(Data to examine):
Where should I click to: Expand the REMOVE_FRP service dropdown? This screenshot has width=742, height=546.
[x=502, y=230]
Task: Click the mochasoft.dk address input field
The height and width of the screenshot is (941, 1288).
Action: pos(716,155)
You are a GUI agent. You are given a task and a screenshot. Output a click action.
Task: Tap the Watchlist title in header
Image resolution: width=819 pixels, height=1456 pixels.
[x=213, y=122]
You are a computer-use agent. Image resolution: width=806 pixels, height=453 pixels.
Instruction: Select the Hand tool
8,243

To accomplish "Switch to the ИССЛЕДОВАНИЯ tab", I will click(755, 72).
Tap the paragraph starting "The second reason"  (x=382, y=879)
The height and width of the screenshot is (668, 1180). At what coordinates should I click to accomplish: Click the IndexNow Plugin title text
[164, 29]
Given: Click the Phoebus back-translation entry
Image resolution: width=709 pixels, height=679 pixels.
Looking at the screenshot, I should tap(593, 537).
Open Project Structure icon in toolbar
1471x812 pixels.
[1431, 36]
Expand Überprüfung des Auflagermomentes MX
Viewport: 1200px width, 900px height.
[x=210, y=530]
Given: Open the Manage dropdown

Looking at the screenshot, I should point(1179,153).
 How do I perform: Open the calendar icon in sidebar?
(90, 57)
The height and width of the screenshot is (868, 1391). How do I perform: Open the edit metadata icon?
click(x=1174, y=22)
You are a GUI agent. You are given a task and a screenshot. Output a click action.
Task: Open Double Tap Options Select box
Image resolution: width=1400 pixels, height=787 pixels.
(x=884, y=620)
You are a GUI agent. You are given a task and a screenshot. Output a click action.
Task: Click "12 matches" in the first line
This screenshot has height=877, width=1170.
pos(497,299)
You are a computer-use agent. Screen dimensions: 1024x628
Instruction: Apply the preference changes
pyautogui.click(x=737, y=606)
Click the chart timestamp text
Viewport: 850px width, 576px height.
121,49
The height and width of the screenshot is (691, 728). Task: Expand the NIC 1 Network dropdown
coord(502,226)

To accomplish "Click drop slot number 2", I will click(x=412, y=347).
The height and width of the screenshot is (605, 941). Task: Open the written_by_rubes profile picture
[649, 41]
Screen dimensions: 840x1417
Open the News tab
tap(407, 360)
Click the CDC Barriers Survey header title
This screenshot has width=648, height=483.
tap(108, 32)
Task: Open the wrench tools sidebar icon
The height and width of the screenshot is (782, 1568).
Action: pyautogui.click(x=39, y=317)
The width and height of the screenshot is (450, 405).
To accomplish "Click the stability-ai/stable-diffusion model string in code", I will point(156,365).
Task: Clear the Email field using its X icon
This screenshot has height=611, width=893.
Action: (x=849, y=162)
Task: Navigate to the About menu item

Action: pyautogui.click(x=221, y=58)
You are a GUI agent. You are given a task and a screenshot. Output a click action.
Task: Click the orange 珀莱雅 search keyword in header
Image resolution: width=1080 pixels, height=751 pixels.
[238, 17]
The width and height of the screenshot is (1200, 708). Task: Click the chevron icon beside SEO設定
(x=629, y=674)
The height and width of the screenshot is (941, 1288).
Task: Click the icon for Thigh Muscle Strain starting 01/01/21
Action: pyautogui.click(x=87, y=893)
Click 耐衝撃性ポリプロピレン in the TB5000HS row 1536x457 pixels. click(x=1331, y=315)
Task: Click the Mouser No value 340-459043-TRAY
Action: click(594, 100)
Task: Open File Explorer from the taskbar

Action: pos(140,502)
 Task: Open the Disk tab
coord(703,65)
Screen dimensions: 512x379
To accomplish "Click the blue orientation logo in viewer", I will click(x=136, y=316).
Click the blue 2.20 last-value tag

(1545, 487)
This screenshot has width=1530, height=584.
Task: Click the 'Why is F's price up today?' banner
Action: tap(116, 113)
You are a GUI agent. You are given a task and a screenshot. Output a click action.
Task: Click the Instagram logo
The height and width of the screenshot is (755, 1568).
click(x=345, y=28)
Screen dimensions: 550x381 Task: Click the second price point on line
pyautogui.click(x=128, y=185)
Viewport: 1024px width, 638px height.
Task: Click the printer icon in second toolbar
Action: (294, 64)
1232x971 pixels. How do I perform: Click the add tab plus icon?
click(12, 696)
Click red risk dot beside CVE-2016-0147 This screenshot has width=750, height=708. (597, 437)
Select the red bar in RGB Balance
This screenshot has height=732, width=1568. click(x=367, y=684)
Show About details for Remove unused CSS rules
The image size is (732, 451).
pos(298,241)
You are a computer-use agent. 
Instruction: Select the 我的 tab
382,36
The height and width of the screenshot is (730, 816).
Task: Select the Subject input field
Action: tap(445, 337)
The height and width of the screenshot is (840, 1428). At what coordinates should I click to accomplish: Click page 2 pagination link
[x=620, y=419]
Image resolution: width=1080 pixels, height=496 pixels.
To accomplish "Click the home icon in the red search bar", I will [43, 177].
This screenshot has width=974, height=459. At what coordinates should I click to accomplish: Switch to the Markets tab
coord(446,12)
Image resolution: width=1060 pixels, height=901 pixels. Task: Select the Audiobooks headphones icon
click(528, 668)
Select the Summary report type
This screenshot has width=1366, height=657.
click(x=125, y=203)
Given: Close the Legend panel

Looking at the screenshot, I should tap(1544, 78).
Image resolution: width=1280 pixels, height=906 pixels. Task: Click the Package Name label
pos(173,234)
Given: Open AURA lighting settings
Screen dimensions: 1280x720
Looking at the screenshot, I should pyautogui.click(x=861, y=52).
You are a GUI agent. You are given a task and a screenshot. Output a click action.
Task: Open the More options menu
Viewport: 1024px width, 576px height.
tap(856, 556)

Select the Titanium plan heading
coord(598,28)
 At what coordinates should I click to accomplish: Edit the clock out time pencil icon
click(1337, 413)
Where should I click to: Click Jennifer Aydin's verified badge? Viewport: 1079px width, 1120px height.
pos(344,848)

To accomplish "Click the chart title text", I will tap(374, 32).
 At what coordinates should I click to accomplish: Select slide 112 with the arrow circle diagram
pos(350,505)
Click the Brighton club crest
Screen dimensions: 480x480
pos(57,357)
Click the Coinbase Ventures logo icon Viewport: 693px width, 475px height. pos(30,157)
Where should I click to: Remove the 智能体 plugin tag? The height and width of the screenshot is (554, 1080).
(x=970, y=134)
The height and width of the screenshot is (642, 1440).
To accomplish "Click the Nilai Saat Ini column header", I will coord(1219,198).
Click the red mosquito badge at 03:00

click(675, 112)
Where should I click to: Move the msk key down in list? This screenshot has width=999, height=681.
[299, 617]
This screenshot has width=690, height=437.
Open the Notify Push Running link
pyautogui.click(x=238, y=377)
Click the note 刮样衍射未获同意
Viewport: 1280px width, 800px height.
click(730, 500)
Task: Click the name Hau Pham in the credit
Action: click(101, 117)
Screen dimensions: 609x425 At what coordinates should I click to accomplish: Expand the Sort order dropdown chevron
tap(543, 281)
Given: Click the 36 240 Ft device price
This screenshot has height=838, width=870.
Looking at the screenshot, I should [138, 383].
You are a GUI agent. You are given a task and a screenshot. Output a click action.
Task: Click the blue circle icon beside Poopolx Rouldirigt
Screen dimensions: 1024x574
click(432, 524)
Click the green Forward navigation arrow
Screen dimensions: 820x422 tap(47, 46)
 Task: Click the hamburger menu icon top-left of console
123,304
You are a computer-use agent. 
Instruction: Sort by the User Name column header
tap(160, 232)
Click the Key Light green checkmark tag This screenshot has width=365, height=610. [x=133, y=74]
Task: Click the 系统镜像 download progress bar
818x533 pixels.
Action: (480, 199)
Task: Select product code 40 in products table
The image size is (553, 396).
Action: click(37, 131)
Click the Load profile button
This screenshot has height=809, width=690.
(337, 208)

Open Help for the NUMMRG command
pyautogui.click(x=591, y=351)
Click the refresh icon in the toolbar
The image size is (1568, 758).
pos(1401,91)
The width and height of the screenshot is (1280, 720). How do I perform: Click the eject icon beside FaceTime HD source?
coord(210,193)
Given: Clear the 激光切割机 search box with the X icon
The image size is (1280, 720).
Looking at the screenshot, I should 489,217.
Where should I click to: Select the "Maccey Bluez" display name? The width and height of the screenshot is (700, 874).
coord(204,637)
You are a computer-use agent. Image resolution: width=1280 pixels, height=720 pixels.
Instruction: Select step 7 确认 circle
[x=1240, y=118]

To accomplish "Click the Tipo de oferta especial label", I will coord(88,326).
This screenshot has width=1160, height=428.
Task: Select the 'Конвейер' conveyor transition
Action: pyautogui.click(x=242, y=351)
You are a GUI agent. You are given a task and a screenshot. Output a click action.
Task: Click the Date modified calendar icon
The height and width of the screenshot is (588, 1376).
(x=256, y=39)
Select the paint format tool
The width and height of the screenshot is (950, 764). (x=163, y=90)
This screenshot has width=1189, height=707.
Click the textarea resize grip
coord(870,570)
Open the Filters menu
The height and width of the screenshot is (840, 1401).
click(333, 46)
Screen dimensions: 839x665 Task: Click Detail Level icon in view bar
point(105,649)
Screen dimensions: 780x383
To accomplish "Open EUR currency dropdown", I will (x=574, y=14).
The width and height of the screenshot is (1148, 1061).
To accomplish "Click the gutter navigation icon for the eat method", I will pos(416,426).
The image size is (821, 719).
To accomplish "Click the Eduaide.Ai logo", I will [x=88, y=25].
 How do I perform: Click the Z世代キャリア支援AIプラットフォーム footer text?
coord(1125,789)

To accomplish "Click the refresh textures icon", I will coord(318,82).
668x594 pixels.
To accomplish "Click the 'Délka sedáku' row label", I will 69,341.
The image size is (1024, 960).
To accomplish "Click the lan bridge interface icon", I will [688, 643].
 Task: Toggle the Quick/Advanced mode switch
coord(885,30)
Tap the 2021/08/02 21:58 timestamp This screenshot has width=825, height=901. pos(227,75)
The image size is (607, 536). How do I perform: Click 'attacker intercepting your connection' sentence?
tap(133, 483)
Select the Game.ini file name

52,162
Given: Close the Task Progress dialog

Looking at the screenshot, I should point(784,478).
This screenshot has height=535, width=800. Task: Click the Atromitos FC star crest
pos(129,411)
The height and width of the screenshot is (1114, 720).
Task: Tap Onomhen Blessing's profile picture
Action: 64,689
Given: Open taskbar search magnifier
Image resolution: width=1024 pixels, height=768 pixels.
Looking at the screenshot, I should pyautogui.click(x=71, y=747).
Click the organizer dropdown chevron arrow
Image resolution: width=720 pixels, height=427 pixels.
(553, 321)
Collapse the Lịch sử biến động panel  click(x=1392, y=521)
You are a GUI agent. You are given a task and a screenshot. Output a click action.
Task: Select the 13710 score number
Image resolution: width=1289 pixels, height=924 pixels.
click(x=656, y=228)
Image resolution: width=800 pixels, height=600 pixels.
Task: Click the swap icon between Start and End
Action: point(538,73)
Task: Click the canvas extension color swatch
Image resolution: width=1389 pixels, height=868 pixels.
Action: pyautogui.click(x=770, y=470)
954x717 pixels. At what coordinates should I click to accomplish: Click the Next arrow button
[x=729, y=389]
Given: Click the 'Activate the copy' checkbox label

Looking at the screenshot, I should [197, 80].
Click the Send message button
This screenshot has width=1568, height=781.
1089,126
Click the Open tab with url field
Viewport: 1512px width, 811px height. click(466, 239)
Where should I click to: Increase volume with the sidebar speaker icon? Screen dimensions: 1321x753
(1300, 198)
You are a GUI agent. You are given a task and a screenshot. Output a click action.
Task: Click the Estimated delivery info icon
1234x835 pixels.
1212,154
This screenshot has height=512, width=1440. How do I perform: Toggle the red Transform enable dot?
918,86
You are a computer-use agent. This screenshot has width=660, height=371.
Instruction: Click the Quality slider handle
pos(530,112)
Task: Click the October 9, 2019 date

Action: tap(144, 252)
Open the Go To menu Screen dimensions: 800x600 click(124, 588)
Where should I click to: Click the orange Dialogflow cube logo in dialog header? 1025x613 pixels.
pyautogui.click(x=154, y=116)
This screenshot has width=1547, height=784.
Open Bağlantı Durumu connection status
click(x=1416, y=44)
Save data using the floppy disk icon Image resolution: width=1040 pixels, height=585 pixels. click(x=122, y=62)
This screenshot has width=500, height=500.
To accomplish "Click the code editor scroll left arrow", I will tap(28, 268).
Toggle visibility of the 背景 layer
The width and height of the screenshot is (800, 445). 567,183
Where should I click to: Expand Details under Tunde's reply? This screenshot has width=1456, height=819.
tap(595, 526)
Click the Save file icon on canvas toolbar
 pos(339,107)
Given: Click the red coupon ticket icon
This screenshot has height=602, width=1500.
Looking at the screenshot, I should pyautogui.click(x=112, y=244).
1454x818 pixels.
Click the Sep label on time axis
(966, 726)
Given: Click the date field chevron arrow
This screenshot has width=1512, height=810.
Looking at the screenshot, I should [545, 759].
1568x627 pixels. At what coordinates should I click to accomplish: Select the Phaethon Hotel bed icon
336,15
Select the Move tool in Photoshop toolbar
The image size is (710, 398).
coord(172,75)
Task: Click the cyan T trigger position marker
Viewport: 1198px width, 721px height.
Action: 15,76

(To do): Only the lines from the one with "The image size is (710, 398)." through the end of the data belong in the answer, each reproduced exactly.

(Written answer):
The image size is (710, 398).
coord(172,75)
Task: Click the cyan T trigger position marker
Viewport: 1198px width, 721px height.
Action: 15,76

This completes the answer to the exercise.